(Records drawn from a dataset)
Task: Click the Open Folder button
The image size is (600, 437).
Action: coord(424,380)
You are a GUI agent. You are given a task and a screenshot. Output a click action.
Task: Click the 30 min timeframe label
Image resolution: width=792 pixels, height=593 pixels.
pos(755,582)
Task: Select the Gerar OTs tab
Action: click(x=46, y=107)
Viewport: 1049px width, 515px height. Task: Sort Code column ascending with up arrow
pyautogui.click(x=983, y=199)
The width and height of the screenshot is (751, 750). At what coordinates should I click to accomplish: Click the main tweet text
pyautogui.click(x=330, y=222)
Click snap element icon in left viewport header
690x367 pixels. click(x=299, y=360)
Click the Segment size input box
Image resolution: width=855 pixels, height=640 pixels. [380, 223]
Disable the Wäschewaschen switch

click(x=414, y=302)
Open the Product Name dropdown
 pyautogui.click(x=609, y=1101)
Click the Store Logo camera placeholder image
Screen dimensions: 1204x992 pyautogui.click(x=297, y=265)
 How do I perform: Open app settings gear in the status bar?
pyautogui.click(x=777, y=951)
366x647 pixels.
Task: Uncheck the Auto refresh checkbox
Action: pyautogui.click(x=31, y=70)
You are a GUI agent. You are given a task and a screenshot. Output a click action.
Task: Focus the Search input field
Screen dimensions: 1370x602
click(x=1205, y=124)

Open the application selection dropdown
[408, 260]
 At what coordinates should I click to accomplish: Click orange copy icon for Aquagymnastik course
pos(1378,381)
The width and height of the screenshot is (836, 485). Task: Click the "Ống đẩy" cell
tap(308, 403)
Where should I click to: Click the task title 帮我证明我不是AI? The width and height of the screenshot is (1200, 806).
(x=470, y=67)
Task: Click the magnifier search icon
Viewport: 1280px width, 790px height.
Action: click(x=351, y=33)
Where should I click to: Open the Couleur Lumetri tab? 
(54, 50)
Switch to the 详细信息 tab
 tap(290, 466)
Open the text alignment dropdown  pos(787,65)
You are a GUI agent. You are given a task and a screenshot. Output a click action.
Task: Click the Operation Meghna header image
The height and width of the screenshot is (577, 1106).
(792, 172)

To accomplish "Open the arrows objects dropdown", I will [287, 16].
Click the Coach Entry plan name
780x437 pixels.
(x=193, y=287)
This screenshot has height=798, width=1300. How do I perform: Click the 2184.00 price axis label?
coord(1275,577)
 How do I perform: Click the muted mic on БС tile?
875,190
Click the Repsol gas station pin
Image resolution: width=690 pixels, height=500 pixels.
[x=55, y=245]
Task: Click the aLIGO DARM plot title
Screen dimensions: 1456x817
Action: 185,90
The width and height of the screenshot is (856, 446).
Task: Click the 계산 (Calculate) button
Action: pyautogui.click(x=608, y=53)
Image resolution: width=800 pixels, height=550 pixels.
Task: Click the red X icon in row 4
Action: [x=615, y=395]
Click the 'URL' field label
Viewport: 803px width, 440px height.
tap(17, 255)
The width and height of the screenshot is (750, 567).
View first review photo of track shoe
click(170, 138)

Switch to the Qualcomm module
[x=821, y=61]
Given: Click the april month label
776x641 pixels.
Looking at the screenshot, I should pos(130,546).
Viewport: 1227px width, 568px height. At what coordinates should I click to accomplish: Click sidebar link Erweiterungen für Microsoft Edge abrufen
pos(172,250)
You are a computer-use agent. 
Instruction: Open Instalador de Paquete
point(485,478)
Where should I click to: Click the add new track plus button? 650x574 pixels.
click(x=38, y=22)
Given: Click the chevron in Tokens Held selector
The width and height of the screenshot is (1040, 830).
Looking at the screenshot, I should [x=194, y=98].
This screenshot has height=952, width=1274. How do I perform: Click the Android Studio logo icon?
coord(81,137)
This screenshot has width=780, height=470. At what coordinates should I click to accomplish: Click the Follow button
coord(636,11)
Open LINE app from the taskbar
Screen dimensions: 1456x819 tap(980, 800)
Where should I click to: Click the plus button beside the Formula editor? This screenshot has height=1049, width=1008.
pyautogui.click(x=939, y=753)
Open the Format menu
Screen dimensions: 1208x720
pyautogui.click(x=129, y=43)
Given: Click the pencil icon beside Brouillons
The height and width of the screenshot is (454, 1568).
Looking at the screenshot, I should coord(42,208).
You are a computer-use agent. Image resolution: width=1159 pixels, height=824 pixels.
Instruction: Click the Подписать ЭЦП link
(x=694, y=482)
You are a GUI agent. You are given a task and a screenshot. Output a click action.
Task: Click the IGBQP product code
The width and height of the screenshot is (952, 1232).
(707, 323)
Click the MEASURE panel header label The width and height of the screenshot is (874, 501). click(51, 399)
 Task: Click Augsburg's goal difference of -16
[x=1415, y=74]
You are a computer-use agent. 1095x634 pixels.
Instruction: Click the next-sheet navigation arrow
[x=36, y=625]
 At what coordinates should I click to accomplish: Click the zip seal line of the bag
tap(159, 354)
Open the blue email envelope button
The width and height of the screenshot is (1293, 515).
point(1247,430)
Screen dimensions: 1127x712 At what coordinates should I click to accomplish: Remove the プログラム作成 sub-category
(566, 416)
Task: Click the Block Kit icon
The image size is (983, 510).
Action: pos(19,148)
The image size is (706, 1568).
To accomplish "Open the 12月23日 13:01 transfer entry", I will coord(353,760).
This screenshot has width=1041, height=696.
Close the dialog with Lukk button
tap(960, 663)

- Task to carry out -
Repeat the data in its entirety, word for word.

- Answer space -
Task: Click the Open Folder button
The image size is (600, 437).
Action: coord(424,380)
You are a GUI agent. You are given a task and a screenshot. Output a click action.
Task: Click the 30 min timeframe label
Image resolution: width=792 pixels, height=593 pixels.
pos(755,582)
Task: Select the Gerar OTs tab
Action: click(x=46, y=107)
Viewport: 1049px width, 515px height. Task: Sort Code column ascending with up arrow
pyautogui.click(x=983, y=199)
The width and height of the screenshot is (751, 750). At what coordinates should I click to accomplish: Click the main tweet text
pyautogui.click(x=330, y=222)
Click snap element icon in left viewport header
690x367 pixels. click(x=299, y=360)
Click the Segment size input box
Image resolution: width=855 pixels, height=640 pixels. [380, 223]
Disable the Wäschewaschen switch

click(x=414, y=302)
Open the Product Name dropdown
 pyautogui.click(x=609, y=1101)
Click the Store Logo camera placeholder image
Screen dimensions: 1204x992 pyautogui.click(x=297, y=265)
 How do I perform: Open app settings gear in the status bar?
pyautogui.click(x=777, y=951)
366x647 pixels.
Task: Uncheck the Auto refresh checkbox
Action: pyautogui.click(x=31, y=70)
You are a GUI agent. You are given a task and a screenshot. Output a click action.
Task: Focus the Search input field
Screen dimensions: 1370x602
click(x=1205, y=124)

Open the application selection dropdown
[408, 260]
 At what coordinates should I click to accomplish: Click orange copy icon for Aquagymnastik course
pos(1378,381)
The width and height of the screenshot is (836, 485). Task: Click the "Ống đẩy" cell
tap(308, 403)
Where should I click to: Click the task title 帮我证明我不是AI? The width and height of the screenshot is (1200, 806).
(x=470, y=67)
Task: Click the magnifier search icon
Viewport: 1280px width, 790px height.
Action: click(x=351, y=33)
Where should I click to: Open the Couleur Lumetri tab? 
(54, 50)
Switch to the 详细信息 tab
 tap(290, 466)
Open the text alignment dropdown  pos(787,65)
You are a GUI agent. You are given a task and a screenshot. Output a click action.
Task: Click the Operation Meghna header image
The height and width of the screenshot is (577, 1106).
(792, 172)

To accomplish "Open the arrows objects dropdown", I will [287, 16].
Click the Coach Entry plan name
780x437 pixels.
(x=193, y=287)
This screenshot has height=798, width=1300. How do I perform: Click the 2184.00 price axis label?
coord(1275,577)
 How do I perform: Click the muted mic on БС tile?
875,190
Click the Repsol gas station pin
Image resolution: width=690 pixels, height=500 pixels.
[x=55, y=245]
Task: Click the aLIGO DARM plot title
Screen dimensions: 1456x817
Action: 185,90
The width and height of the screenshot is (856, 446).
Task: Click the 계산 (Calculate) button
Action: pyautogui.click(x=608, y=53)
Image resolution: width=800 pixels, height=550 pixels.
Task: Click the red X icon in row 4
Action: [x=615, y=395]
Click the 'URL' field label
Viewport: 803px width, 440px height.
tap(17, 255)
The width and height of the screenshot is (750, 567).
View first review photo of track shoe
click(170, 138)

Switch to the Qualcomm module
[x=821, y=61]
Given: Click the april month label
776x641 pixels.
Looking at the screenshot, I should pos(130,546).
Viewport: 1227px width, 568px height. At what coordinates should I click to accomplish: Click sidebar link Erweiterungen für Microsoft Edge abrufen
pos(172,250)
You are a computer-use agent. 
Instruction: Open Instalador de Paquete
point(485,478)
Where should I click to: Click the add new track plus button? 650x574 pixels.
click(x=38, y=22)
Given: Click the chevron in Tokens Held selector
The width and height of the screenshot is (1040, 830).
Looking at the screenshot, I should [x=194, y=98].
This screenshot has height=952, width=1274. How do I perform: Click the Android Studio logo icon?
coord(81,137)
This screenshot has width=780, height=470. At what coordinates should I click to accomplish: Click the Follow button
coord(636,11)
Open LINE app from the taskbar
Screen dimensions: 1456x819 tap(980, 800)
Where should I click to: Click the plus button beside the Formula editor? This screenshot has height=1049, width=1008.
pyautogui.click(x=939, y=753)
Open the Format menu
Screen dimensions: 1208x720
pyautogui.click(x=129, y=43)
Given: Click the pencil icon beside Brouillons
The height and width of the screenshot is (454, 1568).
Looking at the screenshot, I should coord(42,208).
You are a computer-use agent. Image resolution: width=1159 pixels, height=824 pixels.
Instruction: Click the Подписать ЭЦП link
(x=694, y=482)
You are a GUI agent. You are given a task and a screenshot. Output a click action.
Task: Click the IGBQP product code
The width and height of the screenshot is (952, 1232).
(707, 323)
Click the MEASURE panel header label The width and height of the screenshot is (874, 501). click(51, 399)
 Task: Click Augsburg's goal difference of -16
[x=1415, y=74]
You are a computer-use agent. 1095x634 pixels.
Instruction: Click the next-sheet navigation arrow
[x=36, y=625]
 At what coordinates should I click to accomplish: Click the zip seal line of the bag
tap(159, 354)
Open the blue email envelope button
The width and height of the screenshot is (1293, 515).
point(1247,430)
Screen dimensions: 1127x712 At what coordinates should I click to accomplish: Remove the プログラム作成 sub-category
(566, 416)
Task: Click the Block Kit icon
The image size is (983, 510).
Action: pos(19,148)
The image size is (706, 1568).
To accomplish "Open the 12月23日 13:01 transfer entry", I will coord(353,760).
This screenshot has width=1041, height=696.
Close the dialog with Lukk button
tap(960, 663)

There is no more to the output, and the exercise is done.